Interview | Bedrohte Insekten - Warum Schafgarben-Böckchen sich so wohl auf Berliner Mittelstreifen fühlen
Kaum ein Ort erscheint so lebensfeindlich wie der Mittelstreifen stark befahrener Straßen. Doch was der Insektenforscher Frank Koch vom Museum für Naturkunde Berlin zwischen den Fahrbahnen großer Straßen entdeckte, hat selbst ihn überrascht.
rbb|24: Herr Koch, wie kamen Sie auf die Idee, auf den Mittelstreifen nach Insekten zu suchen?
Frank Koch: Zuerst gab es das Projekt "Stadtgrün", das 2017 vom Institut für Gartenbau und Landwirtschaft an der Humboldt-Universität, zusammen mit dem Museum für Naturkunde Berlin gestartet wurde. Dabei ging es um den Anbau stressresistenter Pflanzen im städtischen Umfeld.
Auf einem Teil der Mittelstreifen wurde die obere Bodenschicht durch Sandboden ersetzt. In diesem nährstoffarmen Boden wurden dann diverse Pflanzen ausgebracht. Es sollte geprüft werden, wie sie mit dem Umweltstress zurechtkommen, also Trockenheit und permanente Hitze im Sommer, Tausalz im Winter und die Dauerbelastung durch Autoabgase. Zur Kontrolle wurde noch eine traditionell begrünte Fläche auf den Mittelstreifen untersucht.
Die Frage, welche Arten von Insekten dort vorkommen, war eher ein Nebenaspekt des Projekts. Ich persönlich bin davon ausgegangen, dort werden nicht allzu viele Arten zu finden sein. Vielleicht Ameisen oder eine Honigbiene oder Fliege, die zufällig vorbeikommt. Drei, vier, höchstens fünf Arten. Dass wir bis heute fast 450 Arten gefunden haben, hätte ich nicht für möglich gehalten.

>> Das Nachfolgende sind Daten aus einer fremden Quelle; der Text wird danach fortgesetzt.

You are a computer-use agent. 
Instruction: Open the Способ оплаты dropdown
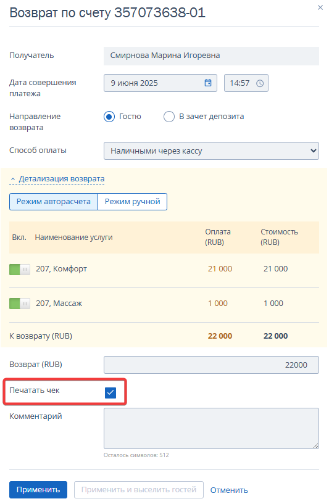[x=211, y=151]

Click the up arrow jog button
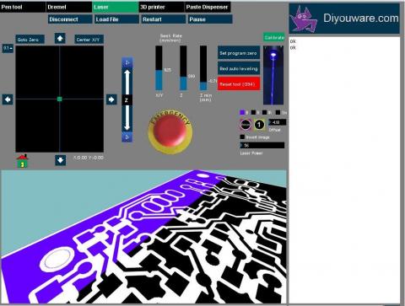click(x=60, y=38)
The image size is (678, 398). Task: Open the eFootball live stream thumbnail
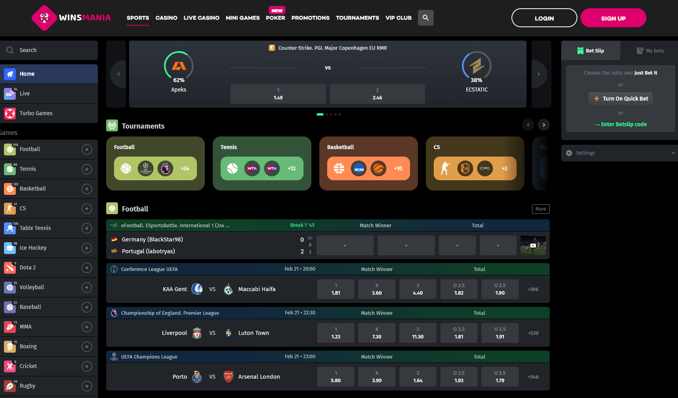[x=533, y=245]
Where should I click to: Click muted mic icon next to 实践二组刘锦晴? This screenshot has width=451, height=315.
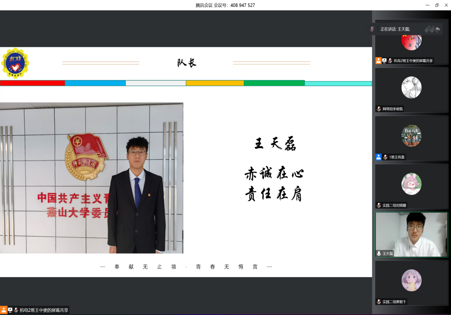point(379,206)
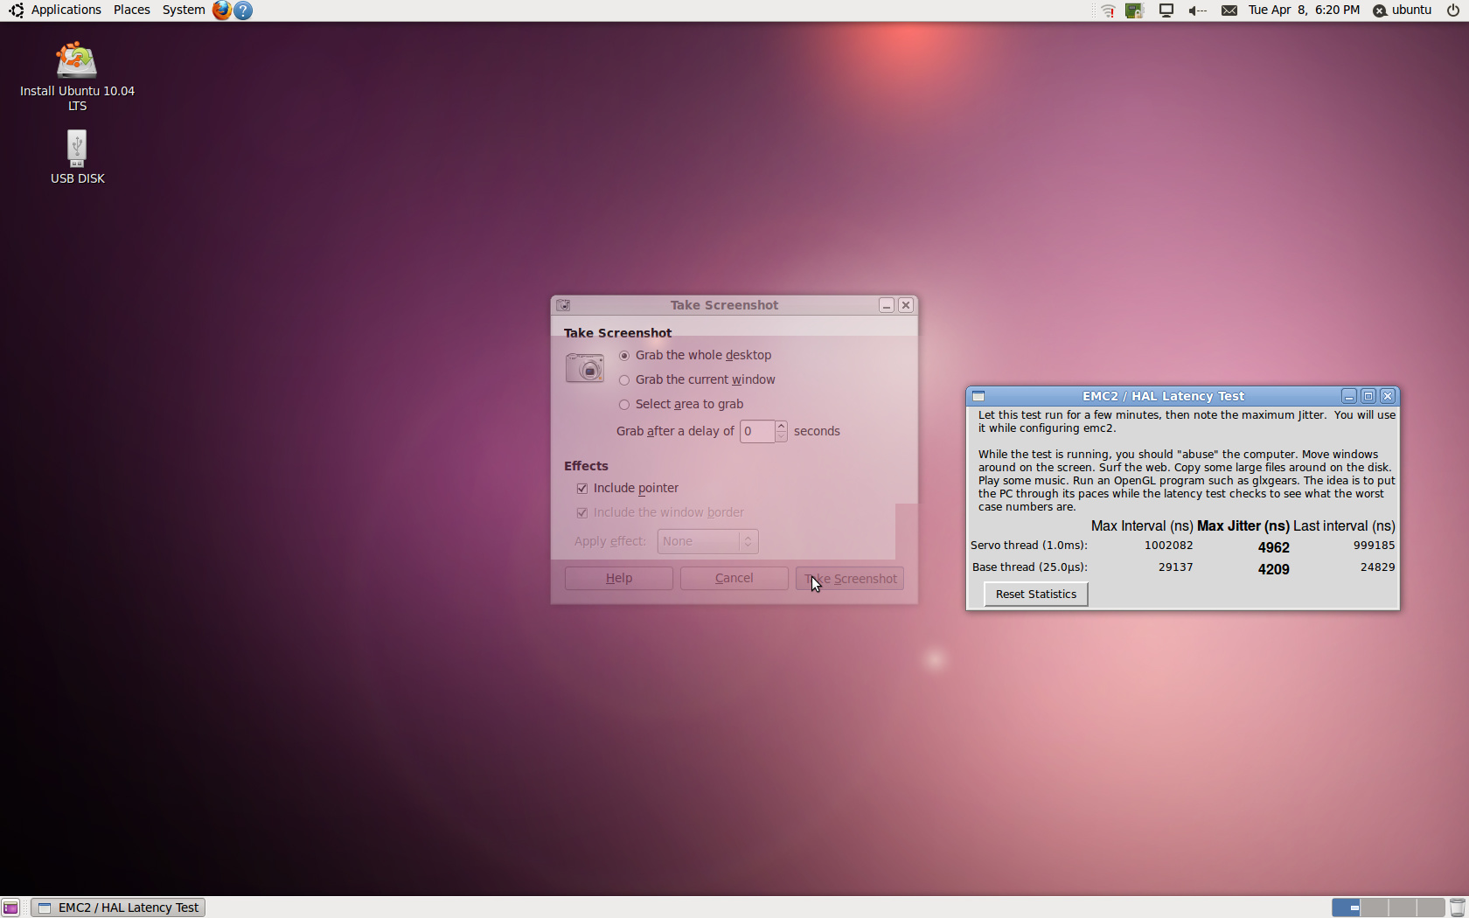Uncheck the Include pointer checkbox
This screenshot has width=1469, height=918.
(582, 489)
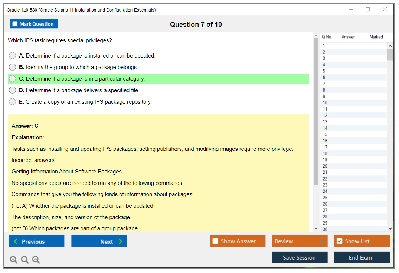Advance with the Next button

click(99, 241)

Gab es noch weitere Überraschungen?
Ja, es gab einige Insekten die auf der Roten Liste der gefährdeten und stark gefährdeten Arten stehen, wie Wildbienen, Grabwespen, Bock-, Lauf- und Rüsselkäfer. Auf dem Mittelstreifen der Frankfurter Allee habe ich beispielsweise das Schafgarben-Böckchen gefunden, einen Käfer, der in Deutschland stark gefährdet ist.
Und dann war da noch die Heuschreckensandwespe, Sphex funerarius - die galt seit etwa 60 Jahren in Berlin und Brandenburg verschollen. Eine Art, die vor allem in Nordafrika und Südeuropa weit verbreitet ist. 2019 habe ich sie auf dem Mittelstreifen der Heerstraße wiederentdeckt. Außerdem 2021 Hylaeus intermedius, eine Maskenbienenart, die das erste Mal in Deutschland dokumentiert wurde.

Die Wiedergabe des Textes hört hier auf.